In a comparison survey of larval and settled individuals across the estuarine–ocean continuum off southern New Jersey (USA), Able et al. (2006) found that some species settle primarily in the estuary (n = 7) and some settle in both the estuary and the ocean (n = 10). For example, in the gobiid Gobiosoma ginsburgi, spawning occurred in the estuary and the ocean, and its planktonic larvae and settled juveniles occurred in both areas (Duval & Able 1998). However, there were no species whose larvae occurred only in the estuary that settled in the ocean (Able et al. 2006). In the serranid Centropristis striata, its postflexion larvae settle on the inner continental shelf at 10–16 mm TL (Kendall 1972, Able et al. 1995), with subsequent entry of benthic juveniles, at <20 mm TL, into the estuary (Able & Fahay 2010). The location of settlement can also vary according to the nutritional condition of individuals ingressing into the estuary. In the case of the anguillid Anguilla rostrata, individuals with low body condition settled down‐estuary, while those with higher condition settled up‐estuary (Sullivan et al. 2009).
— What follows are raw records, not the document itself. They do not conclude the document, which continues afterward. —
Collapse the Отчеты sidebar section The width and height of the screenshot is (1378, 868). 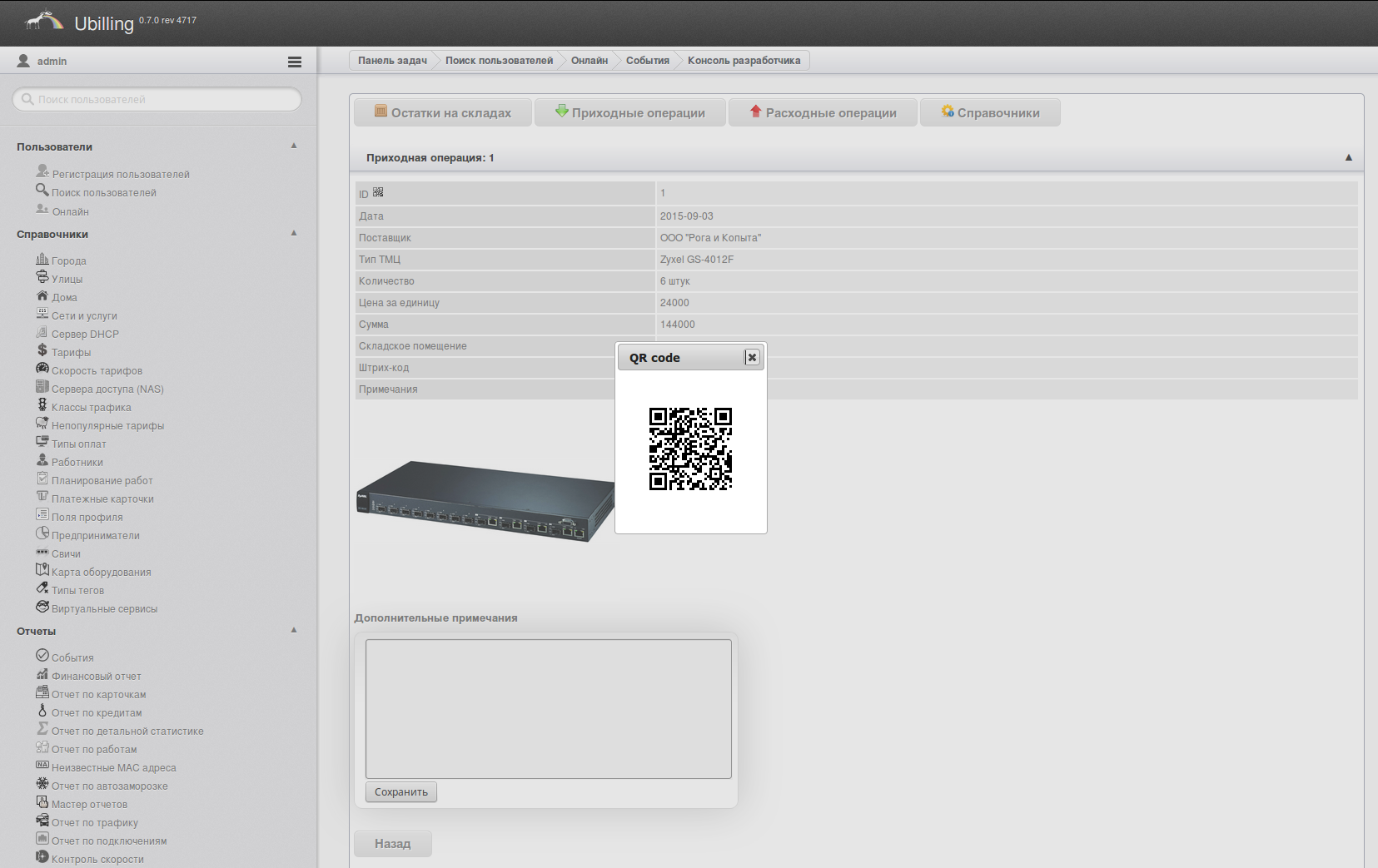pos(294,630)
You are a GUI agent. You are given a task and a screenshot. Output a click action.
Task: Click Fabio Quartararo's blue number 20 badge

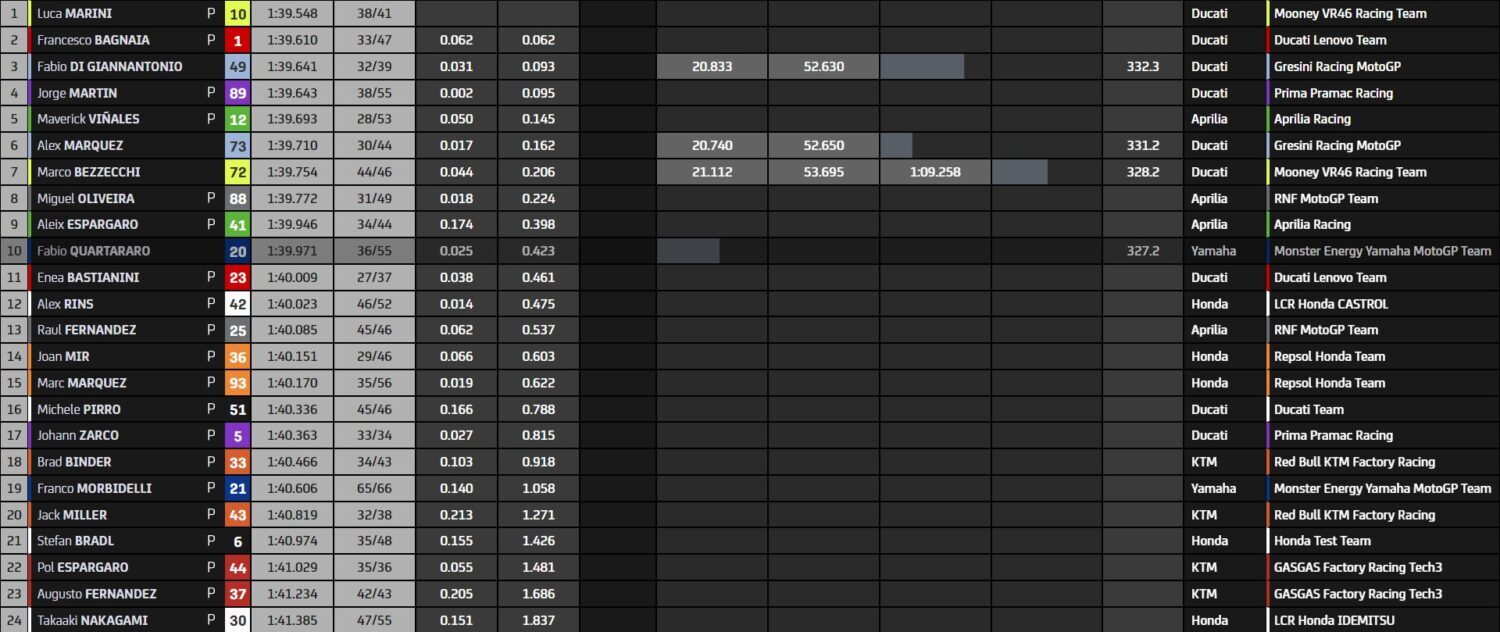237,251
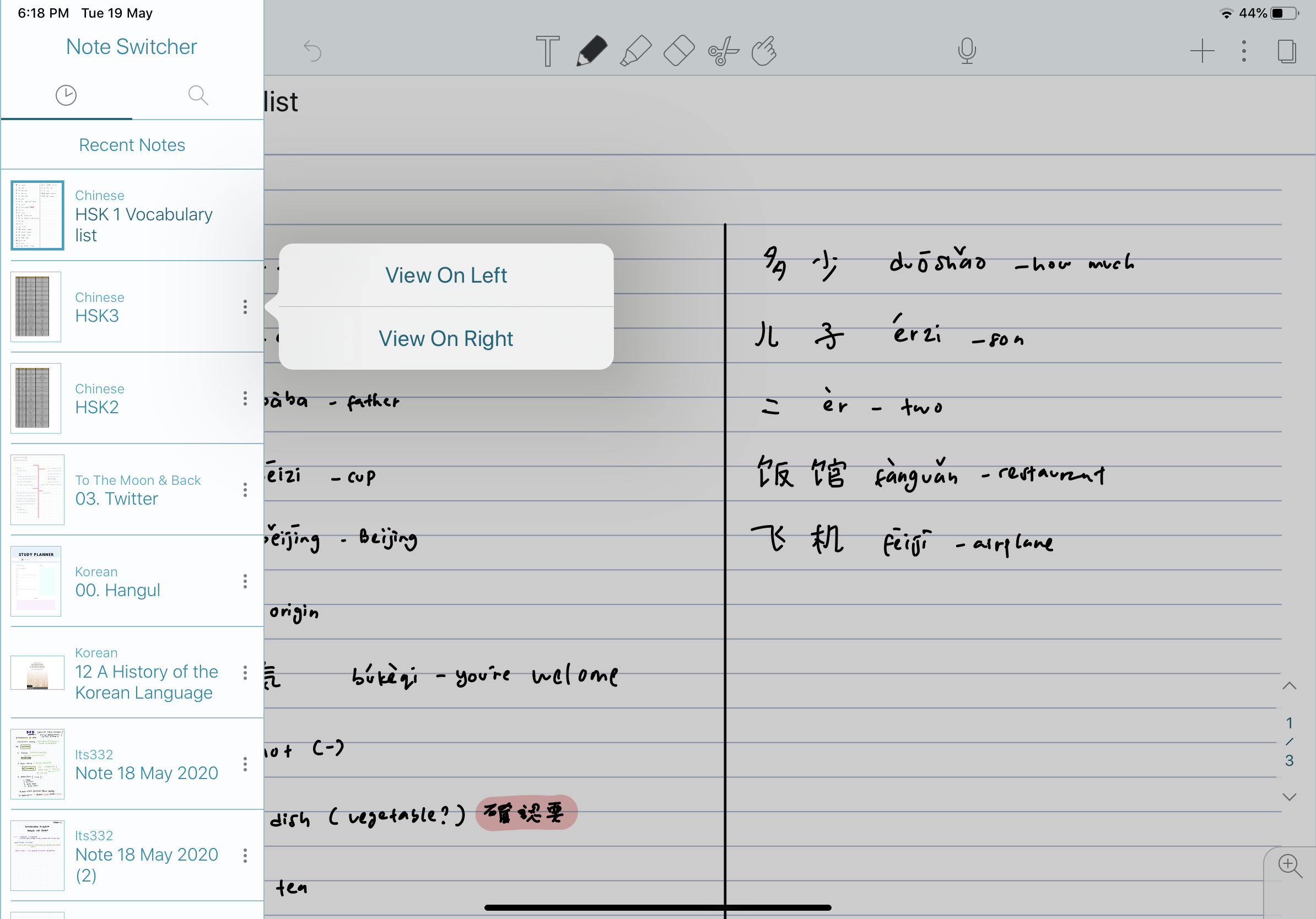Select the Scissors cut tool
The height and width of the screenshot is (919, 1316).
click(x=724, y=51)
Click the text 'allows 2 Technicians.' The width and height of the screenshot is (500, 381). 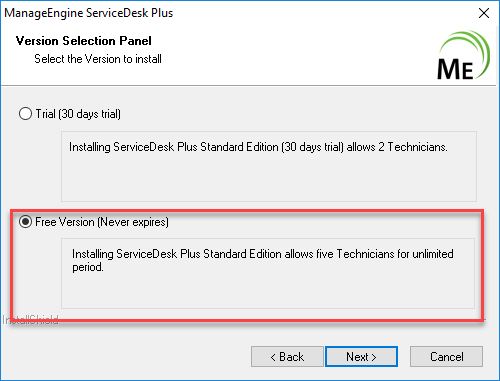(x=397, y=147)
The successful selection of settlement habitats may be influenced by habitat‐specific predators. For the pleuronectid Pseudopleuronectes americanus in western North Atlantic estuaries, the occurrence and abundance of the predatory shrimp Crangon septemspinosa may be critical in determining success (Witting & Able 1995, Taylor 2004, 2005). A similar predator–prey interaction occurs for recently settled Pleuronectes platessa and the shrimp Crangon crangon in European estuaries (Van der Veer & Bergman 1987). Settlement may also be influenced by the threat of predator type and burial behaviours as for the paralichthyid Paralichthys dentatus (Keefe & Able 1994). Settlement behaviour can vary, including testing of the substrate as by the soleid Solea solea, including re‐entering the water column (Flüchter 1965). Pleuronectes platessa also may re‐enter the water column if starving (Creutzberg et al. 1978). Sampling of the settlement habitat, based on grain size of the sediment, may occur for Paralichthys dentatus (Burke 1991). Other studies have suggested that grain size has no effect on metamorphosis in P. platessa (Becker 1988, Gibson & Batty 1990). For P. platessa, the larvae may settle to the bottom in relatively deep water (>5 m), but then move into shallow water following metamorphosis (Lockwood 1974). For more details on settlement habitats, see Able et al. (2022).
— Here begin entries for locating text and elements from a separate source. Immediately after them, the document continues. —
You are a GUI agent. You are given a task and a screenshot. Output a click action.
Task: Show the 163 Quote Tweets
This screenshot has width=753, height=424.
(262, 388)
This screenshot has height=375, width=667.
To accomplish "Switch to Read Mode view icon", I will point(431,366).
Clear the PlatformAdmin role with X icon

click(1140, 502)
As noted above, transforming and recently settled fishes may become highly susceptible to predators in estuaries, and several reviews and species‐specific studies have identified high mortality rates during this early‐juvenile period (Elliott 1989, Doherty 1991, Beverton & Iles 1992, Myers & Cadigan 1993, Sogard 1997). Growth may slow and mortality increase during metamorphosis in some estuary‐dependent and ‐associated pleuronectiform fishes (e.g. Pleuronectes, Platichthys, Solea), suggesting that metamorphosis is a critical period for survival and recruitment; however, reported results are variable and not consistent across taxa (Geffen et al. 2007).